Performance & Async I/O¶
The VTI writer runs on a persistent pthread, spawned at ca_vtr_open() and joined at ca_vtr_close(). The CA main thread fills the staging buffers (stage_id, stage_eu), hands a job off via mutex + condvar, and returns to the solver loop. The writer thread then:
- Compresses each DataArray with
vtkZLibDataCompressor(32 KB blocks, level 1, OMP-parallel over blocks). - Base64-encodes header + payload separately (OMP-parallel over triplets).
- Streams the XML envelope to disk.
fsync+posix_fadvise(POSIX_FADV_DONTNEED)so the file flushes immediately and doesn't sit in the page cache pushing the concurrent thermal writer into dirty-page throttling.
Why pthread and not fork(): fork() only carries the calling thread into the child, and on WSL2 libgomp's atfork hook can't reliably rebuild the OpenMP team in the child — the first !$omp parallel in a fork-child deadlocks on a futex. A persistent pthread sidesteps that entirely. See projects/20260418_MERGING_CA/log.md for the full debugging trace.
For a 550×550×75 domain at output_frequency_in = 100, the writer runs at ~0.6 s per frame (compress + encode + fsync), CA main loop runs at ~48 substeps/s, and total CPU utilisation across thermal + CA + writer holds steady at ~76 % on a 24-core box — see CA-merge log for measurement details.
Validation¶
Standard sanity checks:
- Initial Voronoi grain-size distribution matches
target_grain_sizewithin 5 %. - Final grain-size distribution under coupled thermal-fluid input shifts right and grows a long tail compared to the initial Voronoi — driven by epitaxial regrowth across multiple laser passes.
- At least one grain ≥ 5× the initial mean volume is expected after multi-track scanning; absence of such a tail usually means the thermal field never crossed the CA domain (check
ca_origin/ca_lateralvs the toolpath footprint). - Restart resilience smoke test: kill CA mid-run; on restart it bootstraps
next_idfrom the lowest unconsumed coupling frame on disk, no manual state file needed.

# Given records
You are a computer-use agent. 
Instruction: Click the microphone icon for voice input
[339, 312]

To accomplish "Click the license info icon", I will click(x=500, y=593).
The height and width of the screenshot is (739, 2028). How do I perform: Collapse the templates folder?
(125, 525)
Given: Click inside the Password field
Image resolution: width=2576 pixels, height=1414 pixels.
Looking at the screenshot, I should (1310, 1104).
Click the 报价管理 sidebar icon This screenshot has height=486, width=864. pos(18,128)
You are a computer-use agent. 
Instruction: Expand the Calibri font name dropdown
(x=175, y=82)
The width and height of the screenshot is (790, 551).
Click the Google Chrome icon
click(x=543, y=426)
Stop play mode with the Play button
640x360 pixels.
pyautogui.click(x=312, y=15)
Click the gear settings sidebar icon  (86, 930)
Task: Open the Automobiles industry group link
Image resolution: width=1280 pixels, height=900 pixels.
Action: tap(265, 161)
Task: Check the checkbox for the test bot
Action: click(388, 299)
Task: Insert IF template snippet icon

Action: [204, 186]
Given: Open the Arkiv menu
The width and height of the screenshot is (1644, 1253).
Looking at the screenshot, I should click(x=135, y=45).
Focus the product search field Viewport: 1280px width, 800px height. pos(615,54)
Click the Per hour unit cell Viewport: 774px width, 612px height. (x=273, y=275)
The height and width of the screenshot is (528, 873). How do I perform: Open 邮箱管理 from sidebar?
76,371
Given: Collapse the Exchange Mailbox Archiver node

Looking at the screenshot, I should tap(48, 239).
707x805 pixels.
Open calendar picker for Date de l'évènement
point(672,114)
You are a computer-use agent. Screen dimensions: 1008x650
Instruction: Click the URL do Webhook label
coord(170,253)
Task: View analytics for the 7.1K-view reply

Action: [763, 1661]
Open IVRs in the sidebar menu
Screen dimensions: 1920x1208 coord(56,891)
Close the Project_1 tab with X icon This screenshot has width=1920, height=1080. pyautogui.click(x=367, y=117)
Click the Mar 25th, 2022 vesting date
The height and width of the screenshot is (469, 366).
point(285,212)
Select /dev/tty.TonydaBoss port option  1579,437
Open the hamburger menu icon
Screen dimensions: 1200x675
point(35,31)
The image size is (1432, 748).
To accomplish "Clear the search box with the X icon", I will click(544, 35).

# To-do list
(a) Reproduce the stretch of the VTI writer notes from "Validation¶" through "multiple laser passes.".
(b) According to the VTI writer notes, how fast does the CA main loop run for the 550×550×75 domain at output_frequency_in = 100?
(c) List every standard sanity check given under Validation in the VTI writer notes.
The items are separate material from the VTI writer notes.

# Answers for this exercise
(a)
Validation¶
Standard sanity checks:
- Initial Voronoi grain-size distribution matches
target_grain_sizewithin 5 %. - Final grain-size distribution under coupled thermal-fluid input shifts right and grows a long tail compared to the initial Voronoi — driven by epitaxial regrowth across multiple laser passes.

(b) About 48 substeps per second.

(c)
- The initial Voronoi grain-size distribution matches target_grain_size within 5 %.
- Under coupled thermal-fluid input, the final grain-size distribution shifts right and grows a long tail compared to the initial Voronoi.
- After multi-track scanning, at least one grain is 5× the initial mean volume or larger.
- Restart resilience smoke test: kill CA mid-run, and on restart it bootstraps next_id from the lowest unconsumed coupling frame on disk, with no manual state file needed.